Grandfather of newspaperman William Randolph Hearst and father of U.S. Senator George Hearst.

Vital statistics[]

Biography[]

William G. Hearst was the son of George Hearst, Sr., who as a small child in October 1766 arrived in America with his parents and many siblings, on a ship of as yet unproven name in the harbor of what was then Charles Town in the royal colony of South Carolina. His grandfather John Hearst, Sr. (as well as his uncle John Hearst, Jr.) were provided benefits from the Act to Encourage Protestant Immigration including 400 acres for the grandfather and 100 acres for the uncle, with the land being described in the respective royal grants for these two men.

Hearse Bounty 2

100 acre royal grant for John Hearse, Jun'r. dated "this second day of March, Anno Dom. 1768 in the Eighth Year of our Reign."

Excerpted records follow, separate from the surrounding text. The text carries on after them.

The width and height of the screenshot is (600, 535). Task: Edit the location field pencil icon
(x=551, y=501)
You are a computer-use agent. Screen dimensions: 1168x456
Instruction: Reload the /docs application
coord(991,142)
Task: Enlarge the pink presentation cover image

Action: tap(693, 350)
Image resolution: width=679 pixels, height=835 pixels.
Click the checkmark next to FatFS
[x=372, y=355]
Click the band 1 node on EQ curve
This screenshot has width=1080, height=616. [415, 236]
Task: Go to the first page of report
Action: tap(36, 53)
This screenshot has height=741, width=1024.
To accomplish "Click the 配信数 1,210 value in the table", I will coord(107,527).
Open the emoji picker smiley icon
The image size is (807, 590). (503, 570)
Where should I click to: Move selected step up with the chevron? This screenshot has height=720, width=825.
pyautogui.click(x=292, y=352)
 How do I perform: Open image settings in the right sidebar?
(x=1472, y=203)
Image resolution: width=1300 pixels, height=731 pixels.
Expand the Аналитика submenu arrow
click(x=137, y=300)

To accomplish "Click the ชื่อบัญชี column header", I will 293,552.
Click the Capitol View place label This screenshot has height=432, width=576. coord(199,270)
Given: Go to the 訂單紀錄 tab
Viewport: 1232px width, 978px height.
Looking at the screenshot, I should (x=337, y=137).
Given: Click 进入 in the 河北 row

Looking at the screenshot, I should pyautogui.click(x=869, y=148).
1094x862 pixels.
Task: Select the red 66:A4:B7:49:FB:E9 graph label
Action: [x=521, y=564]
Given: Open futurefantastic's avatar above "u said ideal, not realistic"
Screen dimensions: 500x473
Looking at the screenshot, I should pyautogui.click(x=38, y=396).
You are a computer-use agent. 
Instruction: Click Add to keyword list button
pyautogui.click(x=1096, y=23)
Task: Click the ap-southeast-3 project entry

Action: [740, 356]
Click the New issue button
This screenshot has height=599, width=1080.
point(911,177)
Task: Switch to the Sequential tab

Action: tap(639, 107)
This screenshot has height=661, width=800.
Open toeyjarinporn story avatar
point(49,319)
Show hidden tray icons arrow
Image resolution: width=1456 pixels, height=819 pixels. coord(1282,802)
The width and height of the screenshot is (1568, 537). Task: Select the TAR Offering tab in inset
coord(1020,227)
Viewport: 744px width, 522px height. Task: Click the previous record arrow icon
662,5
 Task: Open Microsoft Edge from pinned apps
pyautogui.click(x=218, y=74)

The first 100 acres of the acreage was for the head of the household and for any child of that head 16 years of age or older (in his own name), with 50 acres each added to the total for dependents including wife and children. Thus the grandfather had either a wife and seven children or (far less likely) eight children with no wife. The exact date of arrival is unknown and perhaps unknowable, but the Council Journal for the royal colony, which is still extant and held at the South Carolina State Archives, provides a list of passengers of one of several ships arriving that includes the father and son's names and then acreage assigned to each under the clear misspelling of John Hearse, Sen'r. and John Hearse, Jun'r.

There have been other theories of a Virginia origin for John Hearst, some promulgated by one or more genealogical treatises either obtained by or made for the Hearst publishing family or made separately for one or more of the biographies of William Randolph Hearst. A more recent 1991 W. R. Hearst biography "according to a Google books overview, cites unpublished memoirs of Senator George Hearst as the original source of the fact of a direct origin from Scotland three generations before into somewhere in America, but also a father for Sen. Hearst with a Scottish accent and the absurd claim of, or joke by, Sen. Hearst that his great grandfather owned nine slaves, but only ten acres. These claims of a 17th century arrival or the other earlier made ones being of Virginia Hurst origin are in error for this Hearst family. Although these claims are impossible to eliminate from a possible and currently primary published theory, the documented arrival of the original American immigrant antecedent John Hearst family (for William Randolph Hearst, all his American-born Hearst ancestors and all his American Hearst kin) and the young (but at least sixteen years of age) Hearst namesake on some date just prior to October 26, 1766 cannot be disputed due to the ability to locate this family, and no other similarly named family in the area of South Carolina where each set of representations places them.